Another popular technique is to place chilled cucumber or cold tea bags over your eyes in order to reduce puffiness. The best approach is to place two chamomile or green tea bags in hot water for one minute (just enough time to release the antioxidants and tannins) then refrigerate the tea bags for ten minutes – putting them on your eyes for around fifteen minutes. A less well known alternative to cucumber and tea bags is to use potato slices, though many would argue that potatoes don’t contain the rich antioxidant properties of green tea or cucumber, if you’re in a hurry and don’t happen to have any cucumber to hand, chilled potato will do a good job at reducing puffiness and redness.
- YOUR SMILE
Dental hygiene should be an absolute priority in terms of making the most out of your facial appearance. The preventable issue of losing teeth or having several fillings is something we often don’t start taking full care of until it’s too late, however, keeping a healthy and attractive smile is easy to maintain.
If you would like straighter and whiter teeth then you might wish to visit a specialist dentist that can professionally whiten and straighten your teeth using specialist orthodontic procedures, however, there are many ways you can naturally whiten your teeth and enhance the brightness of your smile at home.

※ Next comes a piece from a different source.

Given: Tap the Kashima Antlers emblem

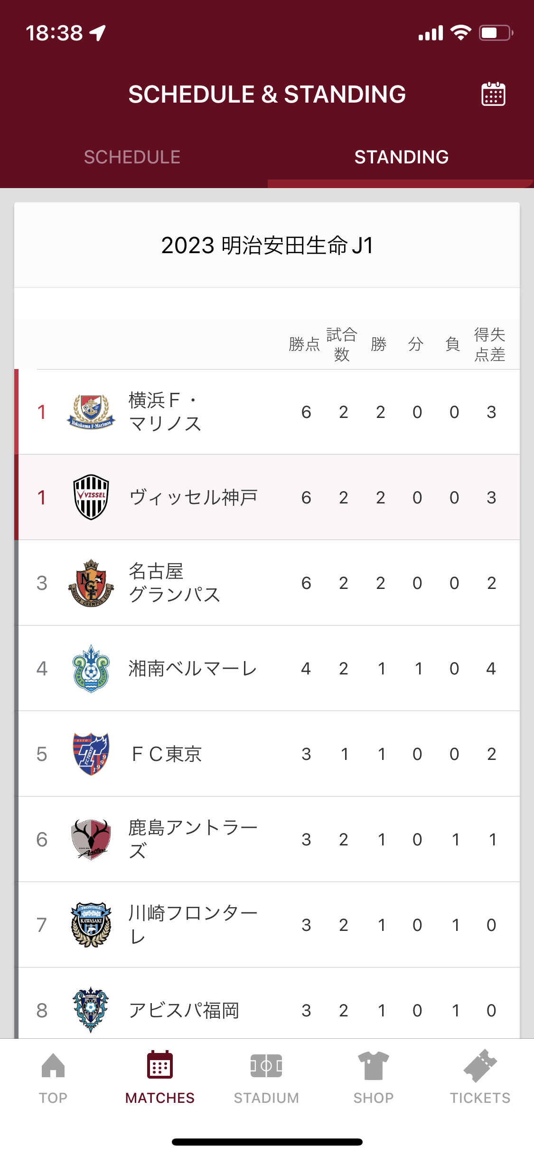Looking at the screenshot, I should pyautogui.click(x=91, y=839).
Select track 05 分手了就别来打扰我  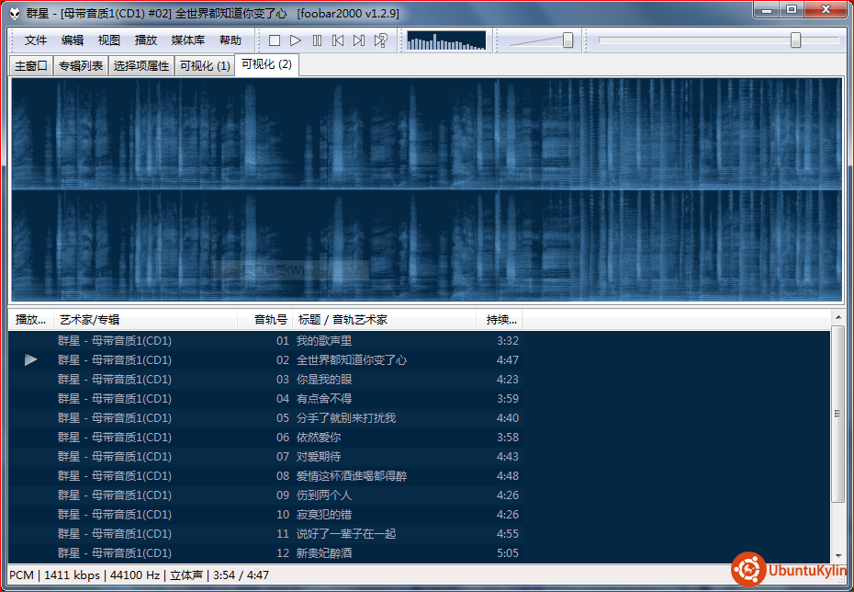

Several factors cause teeth to lose their whiteness; in particular, foods such as red wine stain the enamel and plaque naturally builds up on your teeth, which causes them to look yellow. The most important advice is to regularly visit a dental hygienist who will remove the plaque that builds up on and around your teeth in a much deeper way than you can do yourself. There are, however, a number of preventative natural remedies you can use to whiten your teeth, such as oil pulling, apple cider vinegar, hydrogen peroxide and baking soda.
Oil pulling with coconut oil is a fashionable new trend, yet oil pulling itself, is a traditional Indian remedy that’s been around for hundreds of years. The process is to keep the oil in your mouth for around 15-20 minutes, pulling it through your teeth, as this is known to remove bacteria, which is what turns your teeth yellow.
Apple cider vinegar is a natural disinfectant that effectively kills bacterial. The antibacterial properties make it very useful in terms of keeping a healthy mouth and whitening your teeth. It’s best used as a mouthwash – diluted with water; but It’s important to rinse your mouth out with water afterwards in order to remove any residue of acetic acid left by the apple cider vinegar; as this has the potential to soften your teeth.
Hydrogen peroxide is a natural bleaching agent that people have used for centuries to disinfect wounds. The name may sound a little off-putting but the majority of commercial toothpastes contain hydrogen peroxide as it can be very effective in whitening your teeth; again, this remedy is best used as a mouthwash before you brush your teeth.
Baking soda is a natural whitener that is used in many commercial toothpastes due to its ability to whiten teeth. It’s a mild abrasive that creates an alkaline environment in your mouth – preventing bacteria from growing. The best way to use baking soda is to make a homemade toothpaste with 1 teaspoon of baking soda and 2 teaspoons of water, to be used a few times a week in addition to your regular teeth cleaning regime.
In summary, your face is your most noticeable asset in terms of your personal appearance and whilst there are other aspects to consider than just your skin, teeth and eyes (such as hair and make up) these three factors are intrinsic to everyone and are the most focused on aspects of appearance that apply to everyone regardless of age or gender.